BRANO PROPOSTO —
Personalmente, sin dall’inizio, le iniziative che organi istituzionali e la stessa magistratura associata hanno intrapreso nei confronti dei magistrati di Salerno protagonisti di quella che si è voluta far passare come guerra tra le Procure di Salerno e Catanzaro non mi hanno affatto convinto per tante ragioni.

Ho atteso la motivazione dell’ordinanza del 19 gennaio 2009 per verificare se qualcosa mi sfuggisse ma devo dire che essa, lungi dal dissipare dubbi e timori, li ha acuiti.

E ciò per il semplice motivo che, a mio avviso, sul piano strettamente tecnico, tanto con riferimento all’approccio generale che ai singoli passaggi logici in cui si snoda, detta motivazione si presenta tutt’altro che convincente.

Non è mia intenzione santificare i pubblici ministeri di Salerno.

Anzi, dico subito questo: il famoso atto di più di 1400 pagine è stato redatto secondo una tecnica che a me non piace affatto; di più, ho la netta impressione che alcuni passaggi dell’atto risultino oggettivamente causa di ingiusto danno per alcuni dei soggetti che, pur apparendo del tutto estranei al procedimento, ivi sono stati, anche indirettamente e/o non espressamente, tirati in ballo.

A mio avviso, però, il problema che tutti, a partire dalla Sezione disciplinare una volta investita della questione, avrebbero dovuto porsi non era questo.

Non è compito del C.S.M. sindacare la tecnica di redazione e la congruità e pertinenza della motivazione dei provvedimenti giudiziari mentre i terzi ingiustamente danneggiati da tali provvedimenti possono attivare le previste forme di tutela giurisdizionale e, se lesione di diritti effettivamente c’è stata, ottenerne il dovuto riconoscimento.

VOCI FORNITE —
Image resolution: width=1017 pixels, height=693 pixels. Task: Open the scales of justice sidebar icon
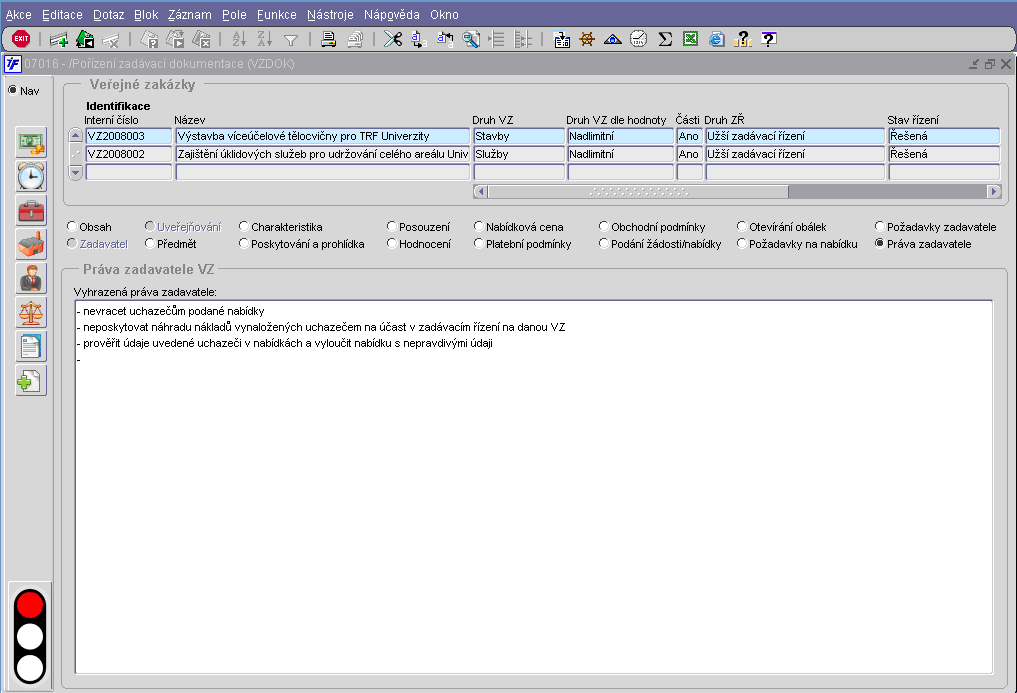[x=32, y=312]
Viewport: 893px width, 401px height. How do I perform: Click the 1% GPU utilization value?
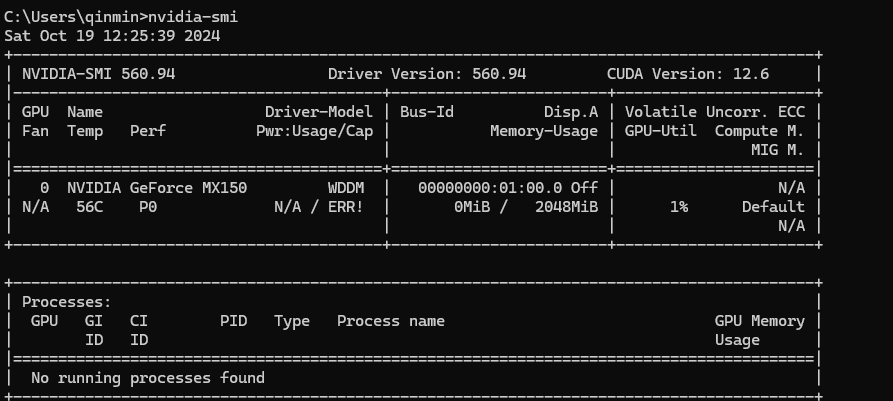tap(679, 207)
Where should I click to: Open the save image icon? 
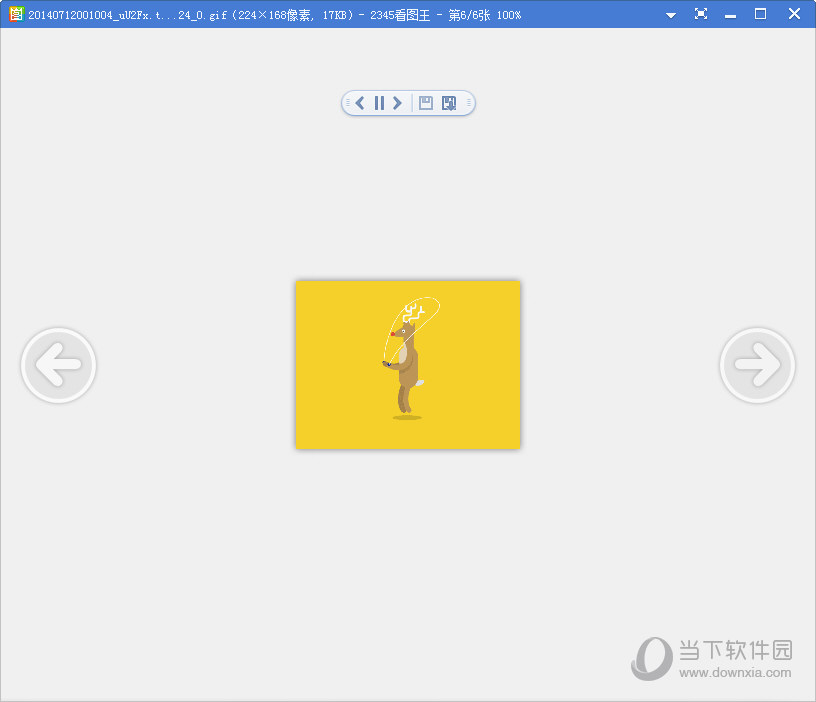(426, 103)
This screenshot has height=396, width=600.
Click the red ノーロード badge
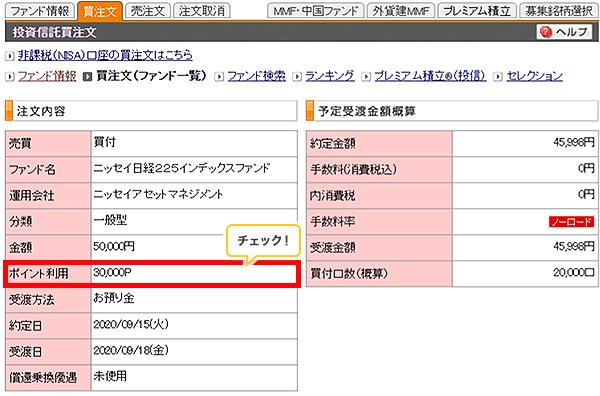(x=572, y=222)
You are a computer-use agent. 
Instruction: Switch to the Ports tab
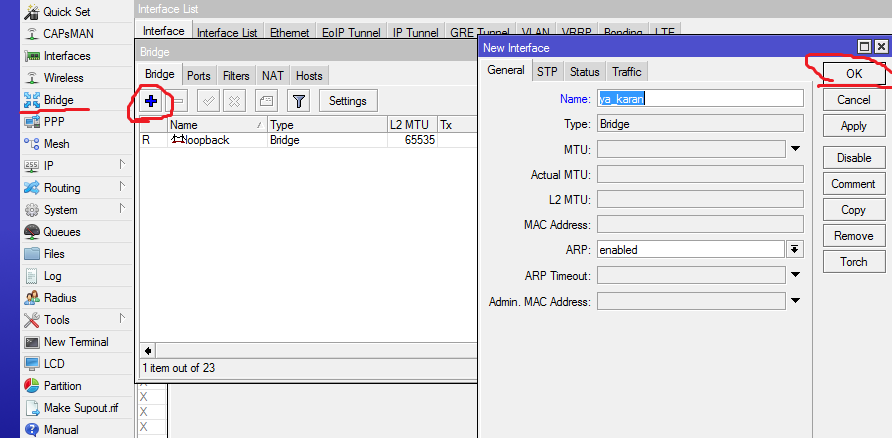(x=199, y=76)
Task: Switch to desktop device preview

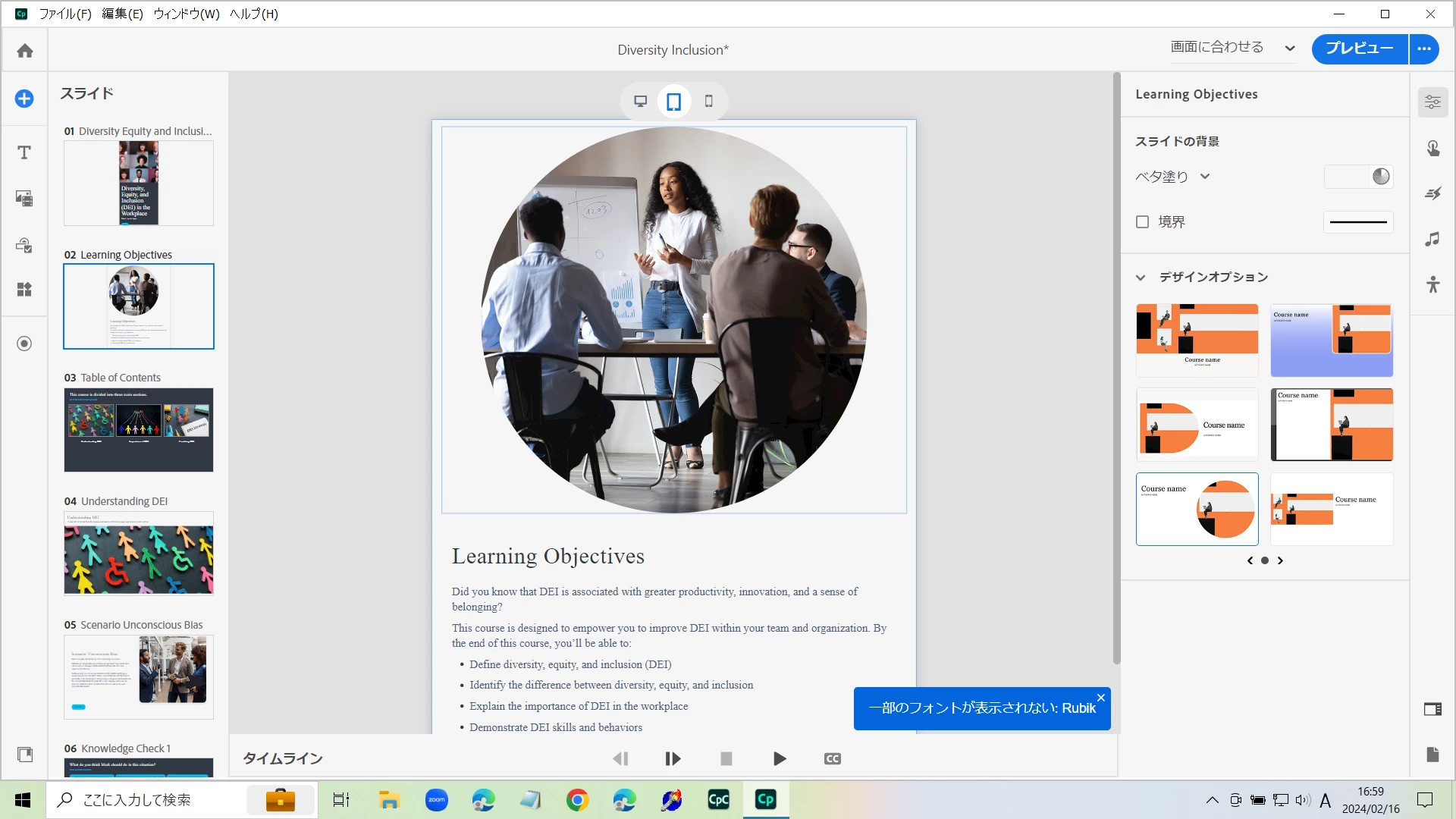Action: [641, 102]
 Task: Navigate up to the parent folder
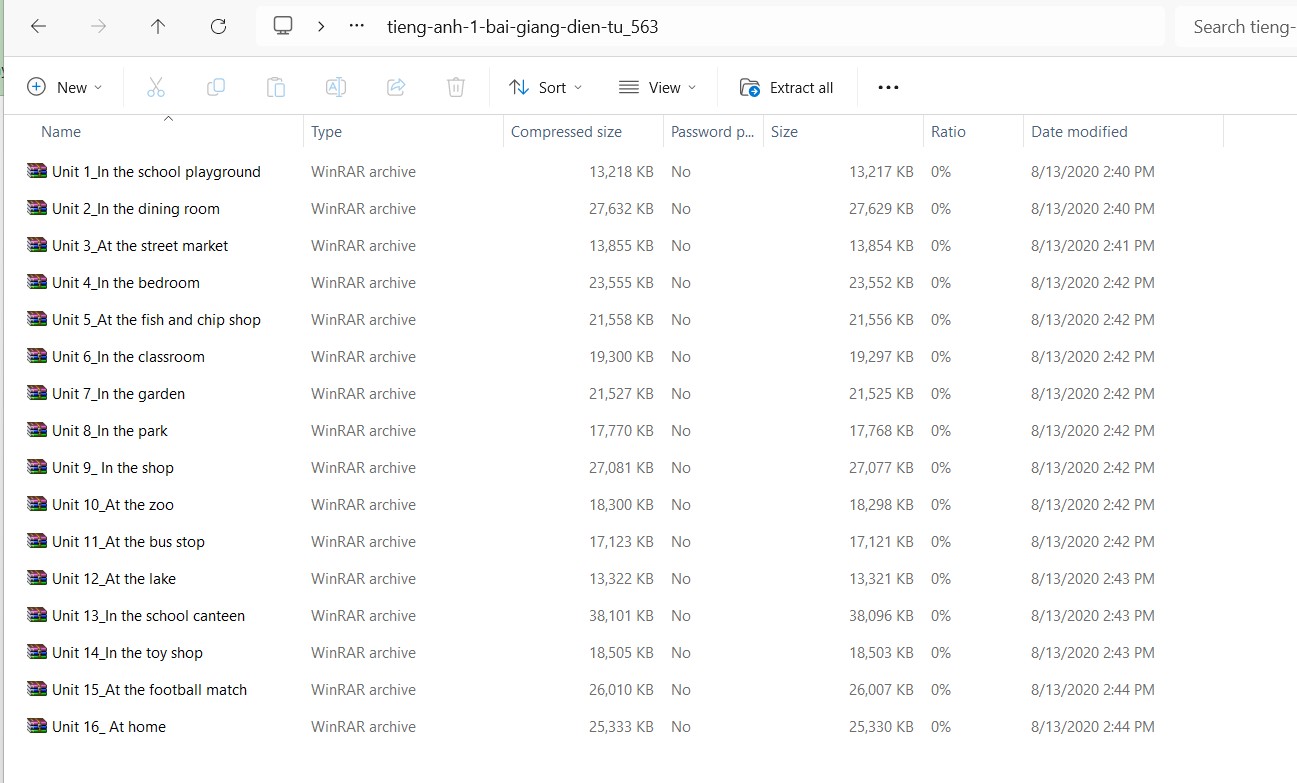pos(158,26)
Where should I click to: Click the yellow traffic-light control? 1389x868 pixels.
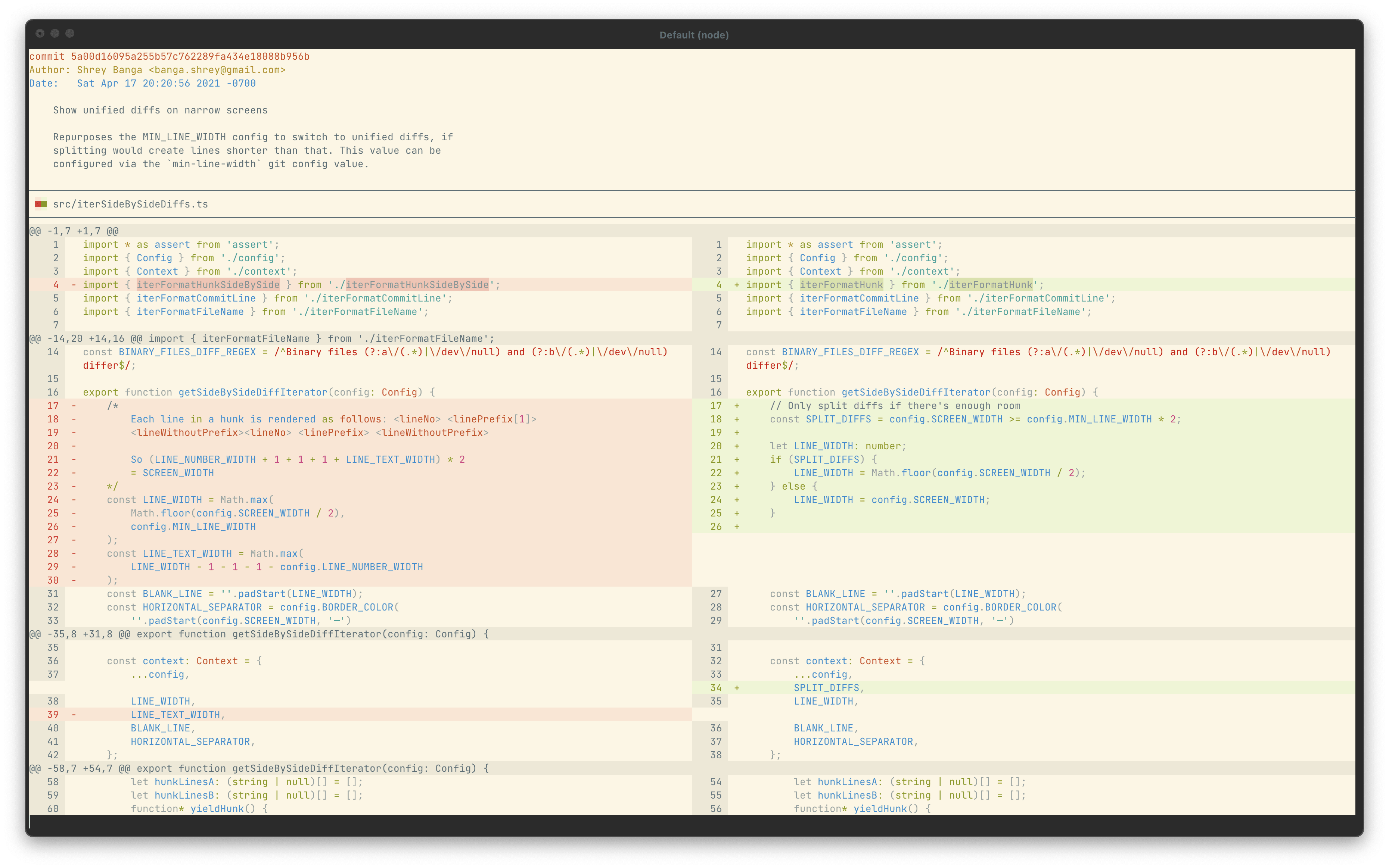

LA CONSEGNA — Prosegui il brano sui magistrati di Salerno e sull'ordinanza del 19 gennaio 2009, partendo dopo l'ultima frase riportata. Le voci costituiscono un materiale a sé, distinto dal brano.

RISPOSTA SCRITTA —
In ogni caso, ora che è intervenuta la decisione del C.S.M., l’interrogativo che dobbiamo porci è se il comportamento tenuto dai pubblici ministeri salernitani, in un sistema ormai formalmente fondato sulla tipicità dell’illecito disciplinare dei magistrati, integra o meno una delle fattispecie di illecito espressamente previste e se c’erano i presupposti per l’adozione dei provvedimenti cautelari che sono stati adottati; dobbiamo chiederci, ancor prima, se il procedimento seguito dalla Sezione disciplinare per pervenire alle decisioni adottate sia stato rispettoso delle garanzie che l’ordinamento riconosce a chi è coinvolto in una causa e, in particolare, ai magistrati sottoposti a giudizio disciplinare.

A mio avviso, l’iter procedimentale seguito dalla Sezione disciplinare; l’approccio generale dalla stessa adottato rispetto all’accertamento della sussistenza – sia pure a livello proprio della fase cautelare – delle violazioni oggetto dell’incolpazione, tutto incentrato sul carattere eclatante dei fatti giudicati e disattento al profilo della loro riconducibilità alle fattispecie di illecito disciplinare tipicamente previste dalla legge; il costante vaglio di pertinenza dei dati inseriti nel corpo motivazionale; e, infine, le specifiche conclusioni alle quali la Sezione è pervenuta, sollevano diverse e gravi perplessità.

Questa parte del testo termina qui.